* Reading text:
○ ○ ○

I had a question. This essay was published on February 19, 2024.
In the show Westworld, when one of the android robots that populate the theme park encounters material from the outside world, it is programmed to perceive nothing. The robots (called Hosts) are supposed to be characters in the old American frontier. Modern material, like a guest’s contraband color photograph, doesn’t fit in their story. When presented with the anachronous object, the Host’s sense instruments will convey to its robot brain that something is there, an object with physical extension (the Host won’t accidentally bump into it), but its brain will not pass any assessment of the object’s semantic content to the Host’s conscious awareness. Nor will the Host’s brain pass to awareness the fact that anything is strange about the unexplained gap in its perception. When such an object is brought to the Host’s attention, it will simply remark: Doesn’t look like anything to me.

○ ○ ○

* Dataset extract:
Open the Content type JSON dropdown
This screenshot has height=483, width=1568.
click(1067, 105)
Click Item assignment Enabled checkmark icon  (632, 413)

○ ○ ○

* Tasks and exercises:
[1] According to the Westworld essay, what are the android robots in the theme park called?
[2] Print the part of the Westworld essay between "In the show Westworld, when" and "anything to me.", inclusive.
The lines have no connection to the Westworld essay.

* Full solutions:
[1] Hosts

[2]
In the show Westworld, when one of the android robots that populate the theme park encounters material from the outside world, it is programmed to perceive nothing. The robots (called Hosts) are supposed to be characters in the old American frontier. Modern material, like a guest’s contraband color photograph, doesn’t fit in their story. When presented with the anachronous object, the Host’s sense instruments will convey to its robot brain that something is there, an object with physical extension (the Host won’t accidentally bump into it), but its brain will not pass any assessment of the object’s semantic content to the Host’s conscious awareness. Nor will the Host’s brain pass to awareness the fact that anything is strange about the unexplained gap in its perception. When such an object is brought to the Host’s attention, it will simply remark: Doesn’t look like anything to me.